Earlier this week the Department of City Planning presented its housing affordability plan to the Queens Borough Board, where representatives of community boards throughout the borough kvetched about -- you guessed it -- parking.
One of the best things about DCP's Housing New York plan is that it would bring an end to parking requirements for subsidized housing near subways. This would cut down on construction costs and free up resources to house people instead of cars. It's not full-on reform of parking requirements, since market-rate residences would still be forced to come with a certain number of parking spots. This allows DCP to point out that very, very few people who live in subsidized housing near transit own cars anyway, which could conceivably help win over people who worry about competition for free on-street parking spots.
Naturally, community board types are still having none of it. They're fixated on one thing, and it's not housing affordability. What they want are guarantees that parking for free on the street will not become any more inconvenient, according to the scene painted by the Queens Chronicle:
"I’m a senior citizen. If you take away my car, you take away my life," Community Board 6 Chairman Joseph Hennessy told DCP representatives Eric Kober and Laura Smith. "You’re thinking Manhattan. This is Queens."
...
"This is Queens. We can’t get around here on public transportation, that’s why all us old guys have cars to go to the doctor or go somewhere," [community board 5 chair Vincent] Arcuri said. "So when you’re saying that seniors don’t need cars or don’t have them... in Queens, it’s our lifeline."
Okay, so these people aren't convinced by the housing affordability argument, and they don't believe or don't care about the data that says a ton of parking in subsidized housing goes unused. How about an angle they can relate to: Parking requirements make life more miserable, not less, for existing car owners.
Guaranteed parking at home is an inducement to own a car and to drive. And it doesn't even stop new car owners from competing with existing car owners for free curbside spaces. According to a recent DCP study, 43 percent of residents with access to off-street parking at home in New York's "inner ring" -- which includes the Middle Village district where Arcuri lives -- park on the street anyway.

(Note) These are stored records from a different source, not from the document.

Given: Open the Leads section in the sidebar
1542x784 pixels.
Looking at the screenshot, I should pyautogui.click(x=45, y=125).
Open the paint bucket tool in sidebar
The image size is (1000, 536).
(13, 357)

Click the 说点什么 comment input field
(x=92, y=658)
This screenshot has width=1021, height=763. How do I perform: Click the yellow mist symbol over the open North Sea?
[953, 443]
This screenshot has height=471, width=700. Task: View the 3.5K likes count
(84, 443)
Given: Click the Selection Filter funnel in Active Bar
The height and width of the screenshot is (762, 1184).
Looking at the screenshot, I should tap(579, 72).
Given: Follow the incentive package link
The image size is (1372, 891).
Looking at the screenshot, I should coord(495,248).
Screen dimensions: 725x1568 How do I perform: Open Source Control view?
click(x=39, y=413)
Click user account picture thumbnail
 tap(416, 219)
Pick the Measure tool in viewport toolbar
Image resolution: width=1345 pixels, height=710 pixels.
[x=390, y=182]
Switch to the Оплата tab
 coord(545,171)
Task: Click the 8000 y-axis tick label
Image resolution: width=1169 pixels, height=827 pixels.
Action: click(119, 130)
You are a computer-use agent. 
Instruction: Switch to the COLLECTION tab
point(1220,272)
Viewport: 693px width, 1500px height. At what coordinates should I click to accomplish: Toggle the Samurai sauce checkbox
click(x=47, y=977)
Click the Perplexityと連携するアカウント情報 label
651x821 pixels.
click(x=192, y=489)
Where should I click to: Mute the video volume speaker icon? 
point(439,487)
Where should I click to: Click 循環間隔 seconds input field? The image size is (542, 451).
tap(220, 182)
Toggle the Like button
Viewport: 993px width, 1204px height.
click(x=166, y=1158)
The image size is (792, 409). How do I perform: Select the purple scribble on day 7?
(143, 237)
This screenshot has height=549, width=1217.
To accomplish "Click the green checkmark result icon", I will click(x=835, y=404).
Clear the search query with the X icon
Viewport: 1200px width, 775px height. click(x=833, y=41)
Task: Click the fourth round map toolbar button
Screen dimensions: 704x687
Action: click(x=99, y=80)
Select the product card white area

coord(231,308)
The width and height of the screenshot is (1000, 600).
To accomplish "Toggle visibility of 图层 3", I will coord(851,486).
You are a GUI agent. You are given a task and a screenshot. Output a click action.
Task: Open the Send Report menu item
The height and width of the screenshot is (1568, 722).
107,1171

If their parking at home wasn't guaranteed, some of these on-street parkers wouldn't own cars in the first place -- meaning less competition for on-street spaces. Among the new residents who would choose to own cars, fewer would drive to work in Manhattan -- meaning less competition for traffic lanes.
Of course, if convenient, free on-street parking is the only thing you care about, the counterproposal isn't to build housing without parking, it's to build no housing at all. That's clearly not an option in housing-starved NYC. We can't let the logic of free parking addicts dictate the city's housing policy.